The individual molecular mechanisms of resistance have been identified for all first-line drugs and the majority of second-line drugs [7]. In M. tuberculosis, resistance to RMP results from mutations in the β-subunit of RNA polymerase, which is encoded by the rpoB gene [8]. Approximately 95% of RMP-resistant strains carry mutations within an 81-bp region containing codons
507 through 533 of the rpoB gene [8–10]. The single mechanism of resistance and narrow distribution of mutations make rpoB-81 bp region very attractive for Elacridar molecular detection of resistance to RMP [11, 12]. However, within several dozen different mutations detected in the rpoB-81 bp region of RMP-resistant M. tuberculosis strains [for review see [13]], very few were tested by cloning and complementation assays. Mutated rpoB genes (S531L; H526Y; D516V) were introduced into the RMP sensitive M. tuberculosis H37Rv strain, resulting 3-deazaneplanocin A in vitro in acquired drug resistance of the host strain [14]. These authors observed that the level of acquired resistance was higher for mutants carrying mutations in codons 531 and 526 compared to mutation in codon 516. In this paper a genetic model was constructed allowing for a relatively simple verification of the relationship between the presence of a given mutation in rpoB-81 bp region and the RMP resistance of the host
strain carrying such a mutation.

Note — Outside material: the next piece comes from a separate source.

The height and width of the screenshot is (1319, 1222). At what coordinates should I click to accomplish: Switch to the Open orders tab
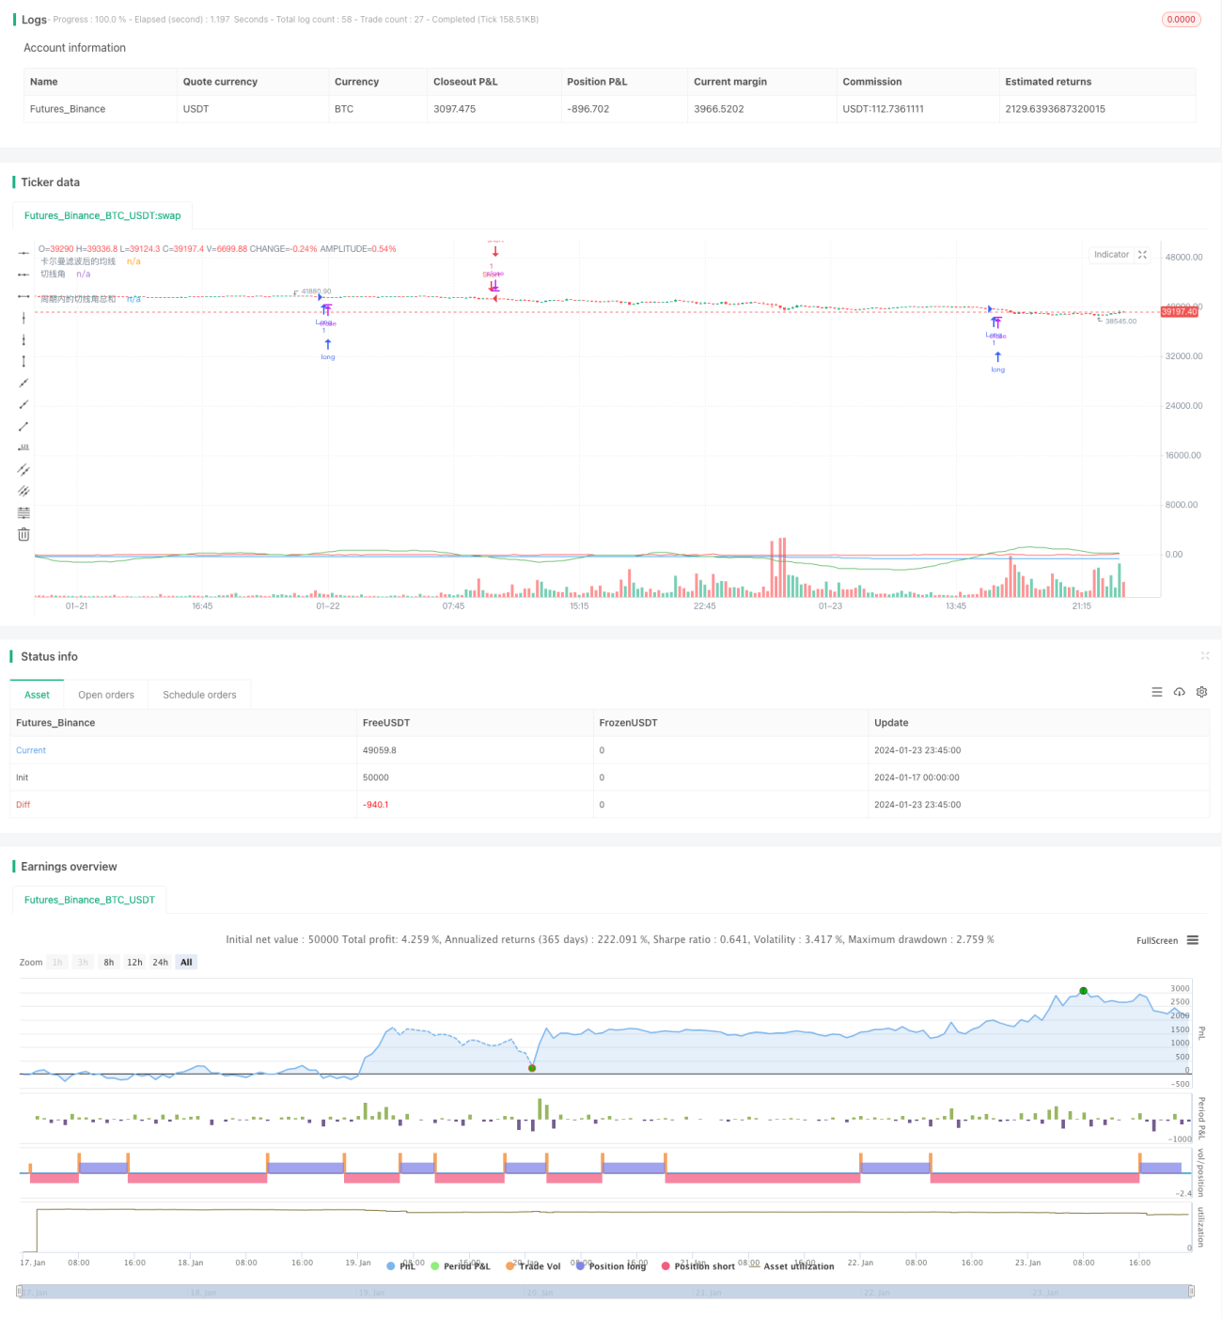pos(106,695)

Some rpoB mutations revealed drug-resistance only in selected M. tuberculosis strains suggesting that genetic background of the host is important for the development of resistance to RMP. Methods Bacterial strains and growth conditions The M. tuberculosis strains examined for this study were isolated from TB patients in Poland in 2000 during the second national survey of drug resistance [12, 15]. Eight clinical strains identified as drug resistant, carrying different mutations in the
rpoB gene, and two susceptible strains identified as drug sensitive, which did not carry any mutation in rpoB, were selected. Moreover, a control laboratory strain M. tuberculosis H37Ra, was included in this study. Primary isolation, differentiation, and drug susceptibility testing were performed with Cobimetinib chemical structure AZD5153 Lowenstein-Jensen (LJ) medium and the BACTEC 460-TB system (Becton-Dickinson, Sparks, Md.), as reported earlier [15]. All mycobacterial strains used in this study were cultured in Middlebrook 7H9 broth supplemented with OADC (albumin-dextrose-sodium chloride) and with kanamycin (25 μg/ml), or hygromycin (10 μg/ml), when required. Mycobacterial transformants were selected on Middlebrook 7H10 agar plates enriched with OADC containing kanamycin (Km) or hygromycin (Hyg). Gene cloning strategies Standard molecular biology protocols were used for all cloning procedures [16].